Guy Rouillier wrote:
Olivier Esser wrote:

Guy Rouillier wrote:

On Sun, 8 Feb 2004 08:09:57 -0500
"Ronald J. Hall" <[EMAIL PROTECTED]> wrote:


On Sunday 08 February 2004 02:45 am, Guy Rouillier wrote:
->I just got a new laptop that has no floppy.  With both Mandrake 9.2
->32-bit and the AMD64 beta, every time they boot they print out an
insmod->error during "checking for new hardware" because the box has
no floppy->disk drive.  Everything appears to work fine, so the
message is just->a minor irritation.  How can I tell the kernel not to
look for a floppy->during bootup? The only mention I could find of a
floppy in startup->config files was ide-floppy in devfsd(not booted at
the moment, I think->that was it.) Can I simply remove that? Thanks.



Not only the kernel will gave you this error message: lauch DrakConf *from a terminal*, give the root passwoed and you will see in the terminal 2 or three times this message. This does not have any consequence except that it take a few seconds to fail each time it try to load the floppy module. The easier workaround I have found is to insert the following line


insmod floppy /bin/false

in /etc/modules.conf


I tried this with Mandrake 9.2. Unfortunately it did not work for me. I got this during bootup:

modprobe: modprobe: Invalid line in /etc/modules.conf ^Iinsmod

I don't have a control I at the beginning of the line, so I don't know why it is reporting that. And once this error occurs, all my other filesystems are no longer mountable. Is there something else I need to be doing?

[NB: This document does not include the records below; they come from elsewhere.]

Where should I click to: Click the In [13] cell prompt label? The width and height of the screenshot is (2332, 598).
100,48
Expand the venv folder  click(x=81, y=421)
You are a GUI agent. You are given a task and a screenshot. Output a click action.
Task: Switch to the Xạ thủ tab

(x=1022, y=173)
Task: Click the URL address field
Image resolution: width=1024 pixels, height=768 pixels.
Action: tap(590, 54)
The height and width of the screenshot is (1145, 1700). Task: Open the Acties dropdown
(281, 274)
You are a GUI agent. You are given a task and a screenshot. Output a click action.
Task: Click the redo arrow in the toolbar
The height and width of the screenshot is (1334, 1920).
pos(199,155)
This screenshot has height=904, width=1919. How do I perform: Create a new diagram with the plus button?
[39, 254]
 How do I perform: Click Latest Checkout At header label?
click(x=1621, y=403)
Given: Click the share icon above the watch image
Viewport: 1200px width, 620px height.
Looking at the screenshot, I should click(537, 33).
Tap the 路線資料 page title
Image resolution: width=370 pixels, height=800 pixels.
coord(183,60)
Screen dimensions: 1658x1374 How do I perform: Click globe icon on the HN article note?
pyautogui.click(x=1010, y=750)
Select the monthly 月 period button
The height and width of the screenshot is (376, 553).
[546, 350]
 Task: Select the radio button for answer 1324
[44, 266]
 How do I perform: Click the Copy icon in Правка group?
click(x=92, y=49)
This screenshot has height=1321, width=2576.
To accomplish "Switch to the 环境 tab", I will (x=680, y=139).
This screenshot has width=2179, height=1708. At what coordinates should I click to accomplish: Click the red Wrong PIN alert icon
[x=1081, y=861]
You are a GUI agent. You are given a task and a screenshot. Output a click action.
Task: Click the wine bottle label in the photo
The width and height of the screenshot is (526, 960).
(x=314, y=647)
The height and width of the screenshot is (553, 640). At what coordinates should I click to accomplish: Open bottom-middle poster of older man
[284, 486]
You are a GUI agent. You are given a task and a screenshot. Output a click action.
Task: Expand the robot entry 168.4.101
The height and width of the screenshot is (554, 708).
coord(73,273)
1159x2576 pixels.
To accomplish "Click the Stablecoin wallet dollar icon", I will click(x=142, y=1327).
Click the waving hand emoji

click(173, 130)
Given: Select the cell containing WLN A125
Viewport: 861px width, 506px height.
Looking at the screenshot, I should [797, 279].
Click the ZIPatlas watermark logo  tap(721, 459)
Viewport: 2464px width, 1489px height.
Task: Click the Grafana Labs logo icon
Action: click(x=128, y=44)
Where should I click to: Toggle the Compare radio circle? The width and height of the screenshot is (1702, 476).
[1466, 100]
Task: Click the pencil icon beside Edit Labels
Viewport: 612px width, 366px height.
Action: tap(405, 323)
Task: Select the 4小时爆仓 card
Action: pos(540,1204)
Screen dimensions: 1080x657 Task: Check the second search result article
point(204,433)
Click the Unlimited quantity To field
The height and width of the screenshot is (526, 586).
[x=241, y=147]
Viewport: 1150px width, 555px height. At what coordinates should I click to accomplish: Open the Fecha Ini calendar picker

Ouups... the line to insert in /etc/modules.conf is:


install floppy /bin/false

Sorry for the inconvenience. I have writen my e-mail too fast.

For your information, this line tell modprobe to use the command /bin/false instead of the command insmod to install the floppy module. /bin/false is a command which do nothing but which fail to do it (sorry for being a bit vague). As I told previously you will still get error message but the system won't wast time to fail anymore. Writing /bin/true instead of /bin/false will disable the error messages but I think it won't be a good idea to do it since maybe some program have to know that the access of the floppy has failed.